Presa a calci la legalità
di Luciano Scateni
Il beneamato calcio, passione globalizzata, con emergenti a sorpresa che umiliano le big coronate, non solo della culla dove è nato e ha dominato lo scenario, fa di tutto per disamorare chi lo ama. Esaurito il processo allo scandalo FIFA che il Qatar ha indotto a suon di milioni e di favori collaterali, assunzioni clientelari, investimenti in club prestigiosi del Vecchio Continente, in interferenze ‘pro domo sua’ della torta ‘diritti’ televisivi, eccetera, eccetera, lo sport dominante ogni altro non lesina occasioni di sdegno e senza andare lontano propone gli illeciti di club italiani dal nobile passato, non solo sportivo, i falsi in bilancio di pari e maggiore gravità oggetto di processi giudiziari in altri settori dell’imprenditoria fuori legge.
Lascia basiti il tonfo della Juventus-Fiat nel baratro dell’illegalità. I dettagli dello scandalo sono complessi, da dipanare giuridicamente: un coacervo ingarbugliato di errori in mala fede, omissioni, brogli, che neppure il più sfrontato degli evasori avrebbe architettato per frodare la legge. Di qui, i rinvii a giudizio di Agnelli e altri undici (Procura di Torino), le indagini della Uefa, della Consob, il rischio correlato di retrocessione della squadra nelle serie inferiori del campionato italiano, l’esclusione dalle coppe, la freccia in basso delle quotazioni in borsa, l’amara delusione di milioni di tifosi juventini di tutto il mondo e la caduta nel precipizio della sfiducia di chi ama il calcio. L’accusa: plusvalenze per 155 milioni, falsi in bilancio.
Sconcerta l’arrampicarsi sugli specchi di irriducibili difensori del club bianconero (più nero che bianco), per esempio di Abodi, ministro meloniano dello sport: “Non solo Juve. È in buona compagnia (no, cattiva, ndr)”. Che dire, come se un ladro sorpreso a rubare, peer giustificarsi dicesse “È vero, ho rubato ma sono solo uno dei tanti”.

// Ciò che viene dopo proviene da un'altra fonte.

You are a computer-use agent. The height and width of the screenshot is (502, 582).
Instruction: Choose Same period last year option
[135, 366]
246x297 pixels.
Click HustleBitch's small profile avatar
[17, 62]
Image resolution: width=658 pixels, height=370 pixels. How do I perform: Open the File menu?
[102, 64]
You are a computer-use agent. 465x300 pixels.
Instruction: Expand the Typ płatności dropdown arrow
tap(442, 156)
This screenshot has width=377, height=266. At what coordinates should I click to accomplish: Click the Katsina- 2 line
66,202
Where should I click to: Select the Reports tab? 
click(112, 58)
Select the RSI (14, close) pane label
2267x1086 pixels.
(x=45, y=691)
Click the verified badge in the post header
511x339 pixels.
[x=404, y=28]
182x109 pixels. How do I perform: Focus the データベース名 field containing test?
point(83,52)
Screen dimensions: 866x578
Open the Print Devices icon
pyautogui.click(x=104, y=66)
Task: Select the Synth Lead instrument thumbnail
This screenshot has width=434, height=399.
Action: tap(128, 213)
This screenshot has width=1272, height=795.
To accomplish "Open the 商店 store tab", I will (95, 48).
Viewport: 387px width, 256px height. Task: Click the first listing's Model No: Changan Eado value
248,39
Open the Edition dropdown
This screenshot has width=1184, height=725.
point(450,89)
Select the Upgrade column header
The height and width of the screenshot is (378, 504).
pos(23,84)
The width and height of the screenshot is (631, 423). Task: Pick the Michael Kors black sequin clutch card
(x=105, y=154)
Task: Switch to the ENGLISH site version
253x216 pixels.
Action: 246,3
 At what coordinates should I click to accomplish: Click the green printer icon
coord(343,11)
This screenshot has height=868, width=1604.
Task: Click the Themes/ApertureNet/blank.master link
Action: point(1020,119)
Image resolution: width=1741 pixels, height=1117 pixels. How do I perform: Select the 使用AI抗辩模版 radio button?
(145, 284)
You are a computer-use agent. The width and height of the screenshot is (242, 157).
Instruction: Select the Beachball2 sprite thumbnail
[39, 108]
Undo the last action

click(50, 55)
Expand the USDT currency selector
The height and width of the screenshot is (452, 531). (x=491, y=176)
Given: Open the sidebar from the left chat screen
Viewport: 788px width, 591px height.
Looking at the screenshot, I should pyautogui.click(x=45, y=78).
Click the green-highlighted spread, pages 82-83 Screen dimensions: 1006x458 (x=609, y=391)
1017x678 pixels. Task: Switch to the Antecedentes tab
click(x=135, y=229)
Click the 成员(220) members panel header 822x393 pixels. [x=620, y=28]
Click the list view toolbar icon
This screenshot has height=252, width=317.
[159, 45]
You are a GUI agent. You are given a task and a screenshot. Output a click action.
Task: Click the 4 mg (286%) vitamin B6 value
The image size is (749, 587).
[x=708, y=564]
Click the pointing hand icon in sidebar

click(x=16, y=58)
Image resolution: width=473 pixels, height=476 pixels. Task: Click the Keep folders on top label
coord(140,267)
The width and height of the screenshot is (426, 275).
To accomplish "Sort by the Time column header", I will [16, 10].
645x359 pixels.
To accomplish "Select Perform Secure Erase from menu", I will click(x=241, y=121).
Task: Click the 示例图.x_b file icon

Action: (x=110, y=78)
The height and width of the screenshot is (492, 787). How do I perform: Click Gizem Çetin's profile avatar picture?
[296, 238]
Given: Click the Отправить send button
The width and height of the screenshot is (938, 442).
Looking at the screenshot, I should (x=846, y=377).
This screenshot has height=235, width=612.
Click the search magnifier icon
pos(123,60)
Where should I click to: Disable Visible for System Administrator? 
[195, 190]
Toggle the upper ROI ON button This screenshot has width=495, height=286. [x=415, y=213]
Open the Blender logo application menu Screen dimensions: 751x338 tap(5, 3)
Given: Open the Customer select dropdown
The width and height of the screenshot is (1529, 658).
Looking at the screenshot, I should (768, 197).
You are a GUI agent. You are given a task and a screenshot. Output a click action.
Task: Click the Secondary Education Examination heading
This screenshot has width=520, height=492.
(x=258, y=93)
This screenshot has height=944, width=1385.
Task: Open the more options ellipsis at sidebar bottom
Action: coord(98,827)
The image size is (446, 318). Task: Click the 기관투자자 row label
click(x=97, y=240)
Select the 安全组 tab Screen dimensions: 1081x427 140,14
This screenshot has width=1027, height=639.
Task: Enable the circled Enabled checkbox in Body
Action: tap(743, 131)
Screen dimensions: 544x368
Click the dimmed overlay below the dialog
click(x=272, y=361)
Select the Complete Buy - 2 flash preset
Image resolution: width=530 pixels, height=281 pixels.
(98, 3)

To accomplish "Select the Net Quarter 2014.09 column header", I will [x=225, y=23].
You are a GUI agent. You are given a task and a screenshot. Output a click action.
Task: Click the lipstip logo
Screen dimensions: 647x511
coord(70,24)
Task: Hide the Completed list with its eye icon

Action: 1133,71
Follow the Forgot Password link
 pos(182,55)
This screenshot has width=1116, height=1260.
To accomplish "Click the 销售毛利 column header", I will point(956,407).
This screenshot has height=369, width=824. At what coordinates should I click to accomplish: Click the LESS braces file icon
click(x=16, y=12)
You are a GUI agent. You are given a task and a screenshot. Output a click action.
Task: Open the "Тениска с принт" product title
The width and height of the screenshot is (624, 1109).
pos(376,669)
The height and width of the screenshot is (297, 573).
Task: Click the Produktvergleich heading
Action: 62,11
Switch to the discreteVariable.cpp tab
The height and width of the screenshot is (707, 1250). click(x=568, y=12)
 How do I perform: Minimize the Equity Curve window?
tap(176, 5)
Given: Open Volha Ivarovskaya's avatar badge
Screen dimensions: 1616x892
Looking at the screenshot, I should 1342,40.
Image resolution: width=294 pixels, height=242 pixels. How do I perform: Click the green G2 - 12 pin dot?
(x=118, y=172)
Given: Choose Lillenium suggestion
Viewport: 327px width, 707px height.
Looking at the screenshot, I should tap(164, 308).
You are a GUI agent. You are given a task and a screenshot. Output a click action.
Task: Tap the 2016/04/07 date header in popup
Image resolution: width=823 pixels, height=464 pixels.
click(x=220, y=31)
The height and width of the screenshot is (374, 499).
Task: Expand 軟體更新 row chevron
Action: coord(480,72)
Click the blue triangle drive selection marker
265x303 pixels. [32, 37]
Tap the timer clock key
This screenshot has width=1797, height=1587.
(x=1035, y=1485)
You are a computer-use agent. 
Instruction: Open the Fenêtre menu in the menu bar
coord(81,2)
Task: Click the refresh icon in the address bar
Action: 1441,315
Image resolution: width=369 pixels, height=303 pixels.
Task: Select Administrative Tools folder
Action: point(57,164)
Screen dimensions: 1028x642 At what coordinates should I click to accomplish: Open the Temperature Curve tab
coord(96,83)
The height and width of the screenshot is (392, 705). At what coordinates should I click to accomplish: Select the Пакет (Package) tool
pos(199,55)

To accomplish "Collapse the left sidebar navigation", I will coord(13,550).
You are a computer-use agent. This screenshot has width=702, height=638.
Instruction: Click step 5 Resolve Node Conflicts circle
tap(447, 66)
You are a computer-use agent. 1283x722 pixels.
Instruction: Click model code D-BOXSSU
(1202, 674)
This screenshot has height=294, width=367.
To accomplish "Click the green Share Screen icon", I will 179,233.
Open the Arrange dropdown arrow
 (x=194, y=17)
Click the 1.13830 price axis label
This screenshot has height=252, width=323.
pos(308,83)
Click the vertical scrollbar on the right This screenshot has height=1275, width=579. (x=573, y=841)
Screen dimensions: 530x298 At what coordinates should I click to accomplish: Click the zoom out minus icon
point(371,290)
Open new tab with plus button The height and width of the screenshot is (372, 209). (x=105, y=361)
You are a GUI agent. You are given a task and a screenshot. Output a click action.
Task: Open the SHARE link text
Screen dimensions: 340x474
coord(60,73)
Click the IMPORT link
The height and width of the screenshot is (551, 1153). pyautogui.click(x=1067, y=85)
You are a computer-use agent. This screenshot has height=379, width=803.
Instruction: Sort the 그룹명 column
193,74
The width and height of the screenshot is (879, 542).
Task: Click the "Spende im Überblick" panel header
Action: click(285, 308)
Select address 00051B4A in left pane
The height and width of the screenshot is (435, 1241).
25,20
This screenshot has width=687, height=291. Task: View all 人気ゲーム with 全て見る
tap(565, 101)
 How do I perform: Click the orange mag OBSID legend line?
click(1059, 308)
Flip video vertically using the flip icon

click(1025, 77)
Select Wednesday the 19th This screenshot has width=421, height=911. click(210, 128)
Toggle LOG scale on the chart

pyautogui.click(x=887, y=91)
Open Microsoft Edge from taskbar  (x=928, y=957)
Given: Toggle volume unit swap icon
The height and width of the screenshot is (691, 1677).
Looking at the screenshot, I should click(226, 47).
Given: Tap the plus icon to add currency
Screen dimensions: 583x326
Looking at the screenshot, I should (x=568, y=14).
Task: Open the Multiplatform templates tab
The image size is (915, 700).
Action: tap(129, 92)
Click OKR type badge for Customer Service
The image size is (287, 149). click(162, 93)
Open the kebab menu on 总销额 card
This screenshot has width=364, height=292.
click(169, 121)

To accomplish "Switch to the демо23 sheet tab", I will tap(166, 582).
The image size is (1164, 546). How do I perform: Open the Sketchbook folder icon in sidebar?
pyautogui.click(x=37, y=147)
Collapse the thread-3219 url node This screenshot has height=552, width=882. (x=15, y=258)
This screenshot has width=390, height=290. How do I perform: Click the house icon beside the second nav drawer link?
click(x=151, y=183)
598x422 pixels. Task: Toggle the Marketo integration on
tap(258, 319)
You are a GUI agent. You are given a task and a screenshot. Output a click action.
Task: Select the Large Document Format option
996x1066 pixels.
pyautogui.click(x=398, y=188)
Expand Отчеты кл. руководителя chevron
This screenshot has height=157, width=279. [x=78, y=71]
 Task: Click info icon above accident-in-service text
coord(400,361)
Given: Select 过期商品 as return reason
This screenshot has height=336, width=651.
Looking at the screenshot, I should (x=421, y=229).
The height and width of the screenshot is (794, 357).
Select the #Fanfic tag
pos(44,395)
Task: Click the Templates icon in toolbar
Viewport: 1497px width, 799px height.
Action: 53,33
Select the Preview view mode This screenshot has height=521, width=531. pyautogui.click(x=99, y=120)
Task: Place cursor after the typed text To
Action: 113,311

Sotto esame altre società blasonate e non pochi club in ‘rapporti di collaborazione con la Juventus: Sampdoria, Atalanta, Sassuolo, Empoli, Udinese, Grosseto, Parma, Monza, Cosenza, Pescara, Genoa, Lugano, Basilea, Marsiglia, Sion.
C’entra poco, o forse molto. Il mondiale degli scandali ha finora raccontato la fragilità di una quota non marginale delle potenze calcistiche, che hanno subito sonore lezioni dalle emergenti di altri continenti (Africa, Asia). Al gioco di infiniti tocchetti a centro campo, di noiosi retropassaggi, squadre giudicate inferiori hanno opposto velocità, spregiudicatezza offensiva, condizioni atletiche superiori. Non sono risultati anomali Giappone-Germania 2 a 1, Marocco-Belgio 2 a 0.
Che dire della sospetta sequenza della Spagna che umilia con un impressionante 7 a 0 il Costa Rica, che batte per 1 a 0 il Giappone, che batte (!!!) la Spagna per 1 a 0? Tutto regolare o una furbata degli iberici per evitare nei successivi ottavi Brasile e Croazia?
In due parole: il calcio è la frazione malata di un sistema mondiale che nei secoli dei secoli ha esteso capillarmente il primato dell’illegalità, che sia la piovra delle mafie, la pratica senza limiti della corruzione, le speculazioni che arricchiscono i guerrafondai, la crescente divaricazione ricchezza-povertà.